The key to moving from a fragile debt-based economy that subjects people to boom-bust cycles, economic dislocations, and constant societal anxiety and fear of scarcity, is to change the money system. One way to do this is by spending money into circulation instead of lending it. In 2011 Rep. Dennis Kucinich introduced the National Employment Emergency Defense Act, HR 2990, a/k/a the NEED Act, a monetary reform bill by that would abolish the Federal Reserve, end fractional reserve banking, prohibit compound interest, and give 25% of money created to the states. In a nutshell, it would change the way money enters into the economy. Instead of entering the economy as debt that is owed to the private banks, money would enter as infrastructure spending. This could help reduce state and local government budget deficits, an approach the late economist Richard Douthwaite called ‘deficit- easing’.

The NEED Act would also give people money, in the form of Universal Citizens Dividends to every US citizen. The bill reads: “the Secretary [of the Treasury], in cooperation with the Monetary Authority, shall make recommendations to the Congress for payment of a Citizens Dividend as a tax-free grant to all United States citizens residing in the United States”

Skeptics of the NEED Act will quickly assert that government spending money into circulation will lead to runaway inflation. In certain circumstances this is true. But many economists believe we are currently in a deflation, which would make the NEED Act’s approach to money creation benign as long as it is reined in before inflation takes hold.

Citizen’s dividends could even be implemented within existing laws by Federal Reserve Chairman Ben Bernanke. Starting after the 2008 financial crisis, Bernanke has implemented a program called “Quantitative Easing” (QE). QE is a form of bailout where the central bank purchases bank assets with newly created money. By flooding Wall Street (big banks) with money, it may have prevented more bank failures, but it is unclear if any of that new money is being lent to the productive parts of the economy, or that it goes any farther than bonuses to the 1%, which may end up sitting in tax-haven accounts in the Cayman Islands. If the Fed wants to really stimulate the economy, it needs the money to actually reach the actual people who will spend it into circulation and create the demand so that employers will begin hiring again. The answer is simple: send the money to the people as a citizen’s dividend.

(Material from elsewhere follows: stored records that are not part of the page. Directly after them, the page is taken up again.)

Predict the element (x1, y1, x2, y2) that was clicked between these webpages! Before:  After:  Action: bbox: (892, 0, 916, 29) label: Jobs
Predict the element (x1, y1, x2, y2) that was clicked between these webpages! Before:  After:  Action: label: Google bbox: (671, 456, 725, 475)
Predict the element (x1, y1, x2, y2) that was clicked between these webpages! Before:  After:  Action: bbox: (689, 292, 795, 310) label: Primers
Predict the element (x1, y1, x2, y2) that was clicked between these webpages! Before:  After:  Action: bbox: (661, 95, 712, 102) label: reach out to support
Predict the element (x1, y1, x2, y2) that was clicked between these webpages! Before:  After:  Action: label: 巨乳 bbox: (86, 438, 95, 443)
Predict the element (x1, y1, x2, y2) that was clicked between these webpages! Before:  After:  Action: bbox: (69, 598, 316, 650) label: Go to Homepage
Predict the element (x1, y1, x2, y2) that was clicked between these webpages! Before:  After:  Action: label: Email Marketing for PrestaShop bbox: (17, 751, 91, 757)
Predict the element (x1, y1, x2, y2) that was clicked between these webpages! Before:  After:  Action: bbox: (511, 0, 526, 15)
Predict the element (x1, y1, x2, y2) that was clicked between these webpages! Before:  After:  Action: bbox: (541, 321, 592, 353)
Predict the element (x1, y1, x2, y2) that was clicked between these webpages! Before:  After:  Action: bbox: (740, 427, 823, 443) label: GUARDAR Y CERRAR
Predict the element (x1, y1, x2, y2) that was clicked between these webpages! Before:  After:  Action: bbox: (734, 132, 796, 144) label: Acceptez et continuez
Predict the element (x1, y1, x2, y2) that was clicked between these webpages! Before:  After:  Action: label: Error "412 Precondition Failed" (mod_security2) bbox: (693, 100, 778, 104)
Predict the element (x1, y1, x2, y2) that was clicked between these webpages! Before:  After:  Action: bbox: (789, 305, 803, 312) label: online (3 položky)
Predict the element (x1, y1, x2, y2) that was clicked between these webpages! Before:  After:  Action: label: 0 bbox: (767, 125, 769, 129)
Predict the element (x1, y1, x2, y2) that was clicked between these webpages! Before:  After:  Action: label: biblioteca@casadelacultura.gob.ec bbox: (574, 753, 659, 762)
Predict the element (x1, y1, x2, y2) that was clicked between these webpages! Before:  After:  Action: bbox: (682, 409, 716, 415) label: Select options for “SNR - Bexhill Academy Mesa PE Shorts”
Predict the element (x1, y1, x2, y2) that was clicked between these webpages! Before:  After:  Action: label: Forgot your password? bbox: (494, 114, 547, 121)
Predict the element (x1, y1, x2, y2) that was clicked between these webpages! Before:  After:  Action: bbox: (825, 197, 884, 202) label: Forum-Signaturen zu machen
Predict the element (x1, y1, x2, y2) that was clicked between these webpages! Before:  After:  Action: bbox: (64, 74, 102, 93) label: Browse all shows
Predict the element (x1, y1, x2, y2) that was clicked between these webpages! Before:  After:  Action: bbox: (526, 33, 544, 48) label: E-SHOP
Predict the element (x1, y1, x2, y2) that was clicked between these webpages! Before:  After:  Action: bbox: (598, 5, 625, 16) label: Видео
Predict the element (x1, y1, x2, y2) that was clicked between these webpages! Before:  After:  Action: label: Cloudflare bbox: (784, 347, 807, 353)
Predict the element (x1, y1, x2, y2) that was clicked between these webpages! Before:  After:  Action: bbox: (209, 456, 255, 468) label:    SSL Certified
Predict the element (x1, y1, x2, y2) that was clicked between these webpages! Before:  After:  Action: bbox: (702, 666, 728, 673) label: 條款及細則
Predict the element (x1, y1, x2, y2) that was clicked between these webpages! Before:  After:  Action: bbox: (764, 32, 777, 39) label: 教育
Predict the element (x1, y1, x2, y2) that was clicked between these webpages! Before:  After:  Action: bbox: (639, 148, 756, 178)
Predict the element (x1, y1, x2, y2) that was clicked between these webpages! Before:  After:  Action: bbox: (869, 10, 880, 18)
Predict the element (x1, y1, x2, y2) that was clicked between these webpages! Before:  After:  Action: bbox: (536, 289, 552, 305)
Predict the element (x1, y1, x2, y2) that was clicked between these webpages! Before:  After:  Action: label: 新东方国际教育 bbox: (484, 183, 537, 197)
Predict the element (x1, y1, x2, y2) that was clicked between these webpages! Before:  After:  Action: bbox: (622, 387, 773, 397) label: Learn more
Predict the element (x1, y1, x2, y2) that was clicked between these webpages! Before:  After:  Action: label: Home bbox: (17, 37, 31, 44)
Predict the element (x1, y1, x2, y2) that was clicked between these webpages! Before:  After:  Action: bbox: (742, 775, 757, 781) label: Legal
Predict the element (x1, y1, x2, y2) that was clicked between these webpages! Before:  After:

William Greider, in an article in The Nation wrote that Bernanke should focus on Keynesian infrastructure spending instead of big bank bailouts. Greider writes, “If Ben Bernanke can create trillions of dollars at will and spread them around the financial system, could government do the same thing to finance important public projects the people want and need? Daring as it sounds, the answer is, Yes, we can.”

Roads and bridges are great, but with a citizen’s dividend some of those trillions would go straight to the people. Chairman Bernanke just announced the third round of quantitative easing, QE3. He should make QE4 a citizen’s dividend.” (http://www.onthecommons.org/magazine/money-commons)

Money Commons in Utilicontributism

The Money Commons is a network of banktrusts, governed democratically, that safeguards the exchange of value between all members. The precise form of governance is agreed upon by the trustees of the networked republic of trusts and commons, but must honor the Principles of Organization. The Money Commons, like its constituent banktrusts, aims to make money as liquid as possible, and make transactions as secure as possible. Also, like the banktrusts, the Money Commons does not allow interest.

The economic arrangement the Money Commons creates, in conjunction with the other Vested Commons, establishes the economic model of Utilicontributism.